Green Building Council slams PM’s plans to slash environmental guidance

Plans to slash environmental guidance

The UK Green Building Council has condemned Prime Minister David Cameron’s pledge to scrap realms of environmental guidance. In a speech to the Federation of Small Businesses earlier this week, the Prime Minister said that by March 2015 Defra will have slashed 80,000 pages of environmental guidance, saving businesses around £100 million per year; “to make it vastly easier and cheaper for businesses to meet environmental obligations.” However Paul King, Chief Executive at the UK Green Building Council, branded the move utterly reprehensible. He said: “The Prime Minister’s boasts of ‘slashing 80,000 pages’ of environmental guidance is. It is the same poisonous political rhetoric from Number 10, devaluing environmental regulation in a slash and burn manner. These words are not only damaging and irresponsible, but misrepresent the wishes of so many modern businesses, both large and small.” 

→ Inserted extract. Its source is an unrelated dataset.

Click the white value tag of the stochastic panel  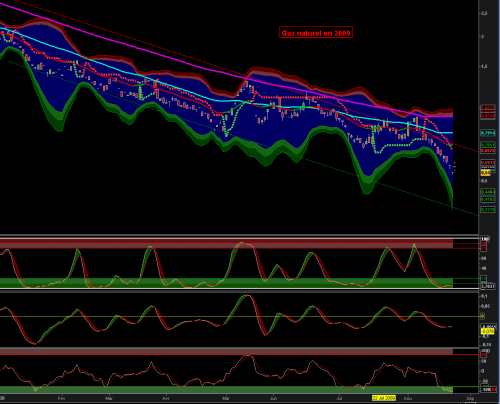488,286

The move is part of the Government’s Red Tape Challenge to reduce what it has called “the burden of over-regulation” So far more than 3,000 regulations have been identified for scrapping or improvement – covering employment and health and safety law and simplification of environmental legislation.

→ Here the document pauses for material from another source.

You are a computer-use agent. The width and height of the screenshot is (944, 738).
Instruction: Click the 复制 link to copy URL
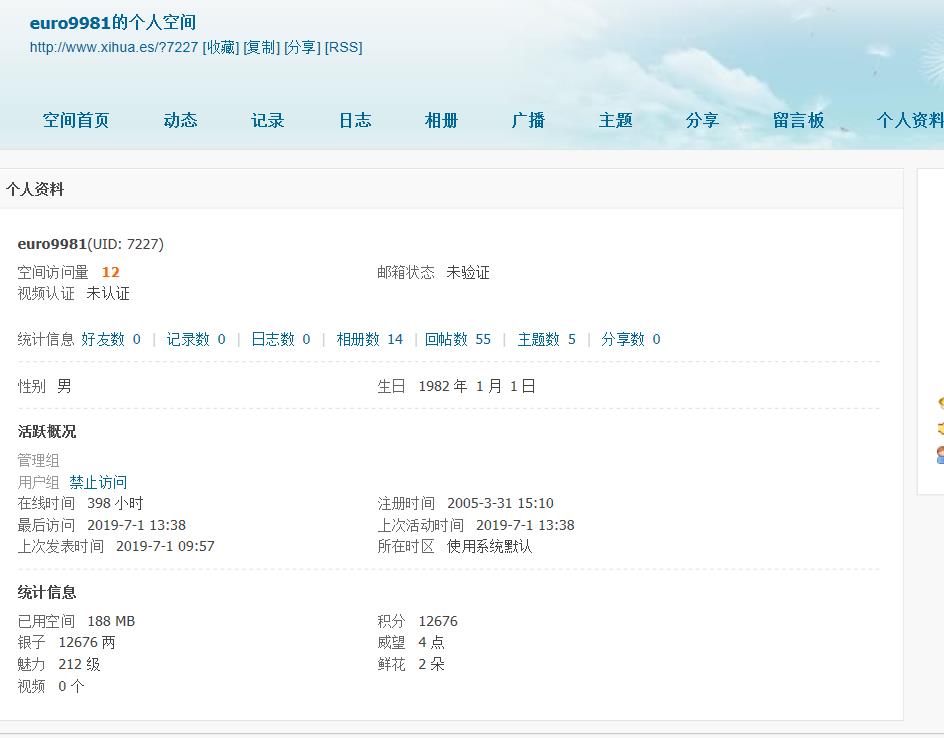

However, green campaigners see this latest move as more evidence that the Coalition has reneged on its promise to be “the greenest government ever”. Friends of the Earth’s Policy and Campaigns Director Craig Bennett said:

“The Government must stop making the environment a scapegoat for the economic challenges we face. Important rules that safeguard our health and environment are being lost in this ideologically-driven war on red-tape.”